Another very effective hunting tactic for early season elk can be sitting on wallows. This will generally not produce the heart pounding elk experience all hunters dream of, but the fact is that many successful hunters kill their bull off a wallow nearly every year. Wallows not only provide drinking water for elk, but are also a place to cool off, avoid insects, and serve as a social gathering area. These are areas that may or may not be hit regularly and hunting these spots can require a dedication of hours and, sometimes, even days. The use of trail cameras can be extremely beneficial here and may be used to potentially pattern an elk though bulls are notoriously hard to reliably pattern.
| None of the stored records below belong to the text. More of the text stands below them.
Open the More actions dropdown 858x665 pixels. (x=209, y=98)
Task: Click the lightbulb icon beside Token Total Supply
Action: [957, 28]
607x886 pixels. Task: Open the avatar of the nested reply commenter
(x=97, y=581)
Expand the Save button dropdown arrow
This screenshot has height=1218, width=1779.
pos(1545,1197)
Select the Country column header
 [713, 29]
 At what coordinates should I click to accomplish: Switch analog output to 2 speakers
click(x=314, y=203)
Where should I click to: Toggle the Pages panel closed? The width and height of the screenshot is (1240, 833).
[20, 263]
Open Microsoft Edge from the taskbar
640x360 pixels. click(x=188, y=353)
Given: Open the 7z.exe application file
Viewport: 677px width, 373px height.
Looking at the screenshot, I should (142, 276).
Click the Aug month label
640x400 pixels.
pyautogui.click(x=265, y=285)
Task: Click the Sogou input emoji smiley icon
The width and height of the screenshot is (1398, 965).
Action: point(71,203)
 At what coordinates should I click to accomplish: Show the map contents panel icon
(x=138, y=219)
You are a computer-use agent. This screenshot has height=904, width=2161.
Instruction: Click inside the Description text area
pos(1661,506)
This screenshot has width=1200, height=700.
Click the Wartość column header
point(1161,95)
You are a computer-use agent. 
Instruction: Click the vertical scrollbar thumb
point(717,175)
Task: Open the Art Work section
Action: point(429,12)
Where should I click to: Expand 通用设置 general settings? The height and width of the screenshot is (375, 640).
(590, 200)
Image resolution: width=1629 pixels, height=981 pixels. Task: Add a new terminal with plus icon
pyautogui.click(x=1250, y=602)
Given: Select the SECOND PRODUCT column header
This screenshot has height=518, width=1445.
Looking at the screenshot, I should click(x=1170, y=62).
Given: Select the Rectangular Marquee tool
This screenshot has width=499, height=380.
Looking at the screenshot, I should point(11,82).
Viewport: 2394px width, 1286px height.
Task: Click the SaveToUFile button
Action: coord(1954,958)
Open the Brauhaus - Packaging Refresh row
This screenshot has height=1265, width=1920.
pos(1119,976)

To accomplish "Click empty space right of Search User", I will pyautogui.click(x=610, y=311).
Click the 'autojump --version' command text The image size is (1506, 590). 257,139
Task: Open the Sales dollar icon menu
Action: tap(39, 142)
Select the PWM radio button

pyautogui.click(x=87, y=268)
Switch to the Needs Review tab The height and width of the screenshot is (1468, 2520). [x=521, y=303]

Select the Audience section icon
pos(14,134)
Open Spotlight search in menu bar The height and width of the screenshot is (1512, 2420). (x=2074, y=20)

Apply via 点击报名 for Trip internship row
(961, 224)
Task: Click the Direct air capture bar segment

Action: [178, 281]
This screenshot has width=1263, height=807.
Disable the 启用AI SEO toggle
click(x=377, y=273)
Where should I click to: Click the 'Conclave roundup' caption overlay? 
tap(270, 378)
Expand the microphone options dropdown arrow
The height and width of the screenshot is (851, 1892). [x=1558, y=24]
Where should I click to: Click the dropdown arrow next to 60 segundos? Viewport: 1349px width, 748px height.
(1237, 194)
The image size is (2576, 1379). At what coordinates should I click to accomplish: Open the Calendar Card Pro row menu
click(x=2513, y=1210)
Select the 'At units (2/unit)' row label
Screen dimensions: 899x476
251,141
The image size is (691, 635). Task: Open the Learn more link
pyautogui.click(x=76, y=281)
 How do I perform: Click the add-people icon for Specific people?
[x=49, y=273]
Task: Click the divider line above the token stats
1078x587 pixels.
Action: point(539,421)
Keep in mind that due to most wallows being found in low bottoms and draws, the wind can be a major factor and is something that may switch often. Some wallows may simply be “un-huntable” because of this.
In country where elk can be glassed from a distance, hunters may be able to establish entry points into feeding and bedding areas that elk are using. Once a reliable pattern has been discovered, hunters can set up blinds—either natural or artificial—or simply establish quick ambush points. When picking your spot to sit and wait, consider shooting lanes, visibility, wind directions, and even contingency plans if things go south. This style of hunting can really suit hunters hunting in open terrain, areas of heavy pressure, or herds consisting of a large number of animals.
6. Spot and stalk
When all else fails getting back to the basics and employing simple spot and stalk methods can still be very effective. If the elk are not talking vocally; however, I have verified there are through sightings or sign, then I will likely pick some “elky” areas to slowly cruise through. With the hotter temperatures typically found in the early season quietly slipping through dark, north facing slopes can lead hunters into unsuspecting elk encounters as they move between feeding and bedding areas. Keep tabs on your wind and try to move with the wind direction favorable to your target destination. The exact circumstances surrounding the encounter will largely dictate your next move whether it is calling, dogging the herd, or attempting to get ahead of the elk and try for an ambush.
While many hunters generally treat opening weekend as a training hike for the upcoming rut; those who practice good tactics for early season bulls can enjoy some great hunting with bulls that are likely unharassed. Keep your calling in check and really consider what you are saying to the elk with each bugle or cow call you throw out. This is a time where elk are largely sizing each other up and establishing the who and the what. Go in swinging and you’re likely going to see a lot of elk rumps as they bail over the next ridge. Play your tactics to your terrain and employ what best suits you and your area.